Here's the honest part these vendors' marketing skips: the data most scrapers want is public. If a price or a listing is visible to any visitor, it is fundamentally reachable by a client that behaves like a visitor. That's why an anti scraping service can't be absolute — it can only make automated collection expensive, slow, and reputation-dependent enough that casual actors give up and careful ones proceed politely.

And "politely" is exactly how legitimate collection is supposed to look. The behavior that trips these systems — hammering a site with hundreds of requests a minute, faking a browser badly, ignoring rate limits — is the behavior a well-run project avoids anyway. Reasonable request rates, honest handling of a site's terms, sensible use of rotating proxies to spread load rather than to attack, and no attempt to break authentication keep you well inside the lines. That discipline is a large part of what scraping.pro provides when it runs collection as a done-for-you web scraping service: the data gets gathered without behaving like the abusive traffic these tools are built to stop.

Verdict

As an anti scraping service, the Distil-turned-Imperva platform pioneered the right idea — combine fingerprinting, JavaScript challenges, behavioral machine learning, and a shared bad-actor database, then respond with graduated actions instead of a blunt block. Today it lives inside a full application-security suite, which is a plus if you also want WAF, DDoS, and API protection, and a mismatch if you want a lean, single-purpose bot tool. Either way, evaluate any product in this category on a proof-of-concept against your own traffic, compare it with Cloudflare, DataDome, and the other specialists above, and remember the ceiling: no defense stops a determined, well-resourced scraper — it just raises the price of admission.

FAQ

Is Distil Networks still available? Not under that name. Distil was acquired by Imperva in 2019 and its technology is sold as Imperva Advanced Bot Protection / Bot Management. Imperva is now part of Thales.

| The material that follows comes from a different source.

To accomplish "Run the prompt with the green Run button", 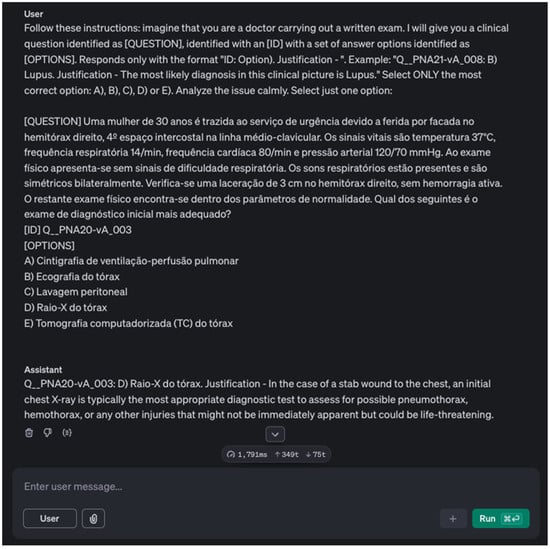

How does an anti-scraping service detect bots? By layering signals: client fingerprinting (headers, TLS, browser environment), JavaScript challenges, behavioral machine learning, cross-customer reputation databases, and rate/anomaly rules. No single signal is decisive; the combination is what catches scrapers.

Can these services be bypassed? Sophisticated scrapers can defeat individual checks, which is why vendors layer many. The realistic goal of scraping protection software is deterrence — making automation slow, costly, and detectable — not perfect prevention.

What are the best alternatives to Imperva for bot protection? Cloudflare Bot Management, DataDome, HUMAN, Akamai Bot Manager, Kasada, F5 Distributed Cloud Bot Defense, and Radware Bot Manager are the leading anti-bot services to compare.